**Instructions**
• 1. Decide whether each statement, (a), (b) and (c), agrees with the article on UK biogas energy targets. Answer yes or no for each and quote the words of the article that decide it.

(a) Biogas needs to provide 15% of the nation's energy demand from renewable sources by 2020.
(b) Carbon emissions are to be cut by about half compared with 1990.
(c) Wind and solar energy alone will be enough to reach the target.
• 2. Rewrite the article on UK biogas energy targets from "What is that" to "Monson of Weltec.", with "subsidies" changed to "incentives".
• 3. Carry the article on UK biogas energy targets forward, beginning right after its final sentence.

**Document passage**
----
UK Biogas Energy Targets and a New (Vegetable Producer’s) AD Plant Case Study

I was reading the Weltec Biopower Press Release, which follows below, and I also read the background note provided by their publicist. It explains how there are now lots of projects like the Anaerobic Digestion Plant described below, being built by Weltec BioPower and others, that are crucial to the UK's plans to achieve UK biogas energy targets. To succeed biogas needs to provide 15% of the nation's energy demand, from renewable energy sources by 2020.

Not only that, carbon emissions are targeted to be reduced by about three quarters by then, in comparison with those emissions back in 1990.

Helping to Meet UK Biogas Energy Targets

But, for Anaerobic Digestion the UK civil service has now appreciated that, wind and solar energy alone will not be enough to get the nation to the target.

The hard fact is that another renewable source needs to be established in order to ensure reliable supply, and meet the UK biogas energy targets.

What is that “other, (little known?) renewable source?

Yes! It's the biogas from anaerobic digestion!

So they have set-up subsidies to encourage the bio-energy industry sector (especially Anaerobic Digestion) to thrive and grow. The reasoning is that by the injection of cash, such as attractive feed-in tariffs for electrical power, the UK biogas energy targets can be met.

“If other entrepreneurs follow the example of Gilfresh Produce, the United Kingdom will be able to reach the defined climate goals”, said Kevin Monson of Weltec.

So, are they following the example of Gilfresh Produce? And, just how many UK Anaerobic Digestion Plants have now been built?
----
**Stored data**
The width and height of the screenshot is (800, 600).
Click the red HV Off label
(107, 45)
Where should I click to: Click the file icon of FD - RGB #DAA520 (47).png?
----
**Responses to the exercise**
• 1.
(a) Yes: "To succeed biogas needs to provide 15% of the nation's energy demand, from renewable energy sources by 2020."
(b) No: "carbon emissions are targeted to be reduced by about three quarters by then, in comparison with those emissions back in 1990."
(c) No: "wind and solar energy alone will not be enough to get the nation to the target."

• 2.
What is that “other, (little known?) renewable source?

Yes! It's the biogas from anaerobic digestion!

So they have set-up incentives to encourage the bio-energy industry sector (especially Anaerobic Digestion) to thrive and grow. The reasoning is that by the injection of cash, such as attractive feed-in tariffs for electrical power, the UK biogas energy targets can be met.

“If other entrepreneurs follow the example of Gilfresh Produce, the United Kingdom will be able to reach the defined climate goals”, said Kevin Monson of Weltec.

• 3.
The answer to that question is best answered by visiting the recent NNFCC PRESS RELEASE:

Anaerobic Digestion deployment in the United Kingdom

Over the past 12-months the UK AD industry has continued to thrive, despite many challenges that have occurred along the way. With 50 new plants commissioned and more than 200 new plants entering the development pipeline, the sector is rapidly expanding, maturing and finding its way in the ever changing development landscape. The total number of operational plants is now 185, with installed capacity totalling 168MWe – the industry is now capable of providing electricity for around 350,000 households.

There are over 500 plants in the development pipeline; of which 204 have been initiated over the last year. Of the new projects entering the pipeline, 156 are expected to use agricultural feedstocks, while just 46 are expected to use predominantly food waste.

Lucy Hopwood, NNFCC’s Lead Consultant for Bioenergy & Anaerobic Digestion, said: “Feedstock is the key to future expansion. There’s concern about food waste availability with suggestions that we’re rapidly closing the waste treatment capacity gap. However, when you look at the figures they suggest otherwise. Only 2 million tonnes of the reported 16 million tonnes of food waste generated every year in the UK is currently treated through AD. The issue here isn't availability – it's accessibility.”

She added: “Similarly, agricultural wastes, such as manures and slurries, are still a relatively untapped resource – fewer than 1 million of the 90 million tonnes generated are being treated through AD. This isn't an accessibility issue, [complying with the UK biogas energy targets is] an economic one.”

AD Plant Case Study – A New Vegetable Producer

PRESS RELEASE: “Green Vegetables Gas Up!”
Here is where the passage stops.